— Task brief —
Look at the entries below and reproduce them exactly.

— Data provided —
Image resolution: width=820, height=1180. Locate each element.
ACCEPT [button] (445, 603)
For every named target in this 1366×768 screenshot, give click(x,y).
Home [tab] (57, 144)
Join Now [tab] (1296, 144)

— Solution to the problem —
Image resolution: width=820, height=1180. Locate each element.
ACCEPT [button] (445, 603)
For every named target in this 1366×768 screenshot, give click(x,y).
Home [tab] (57, 144)
Join Now [tab] (1296, 144)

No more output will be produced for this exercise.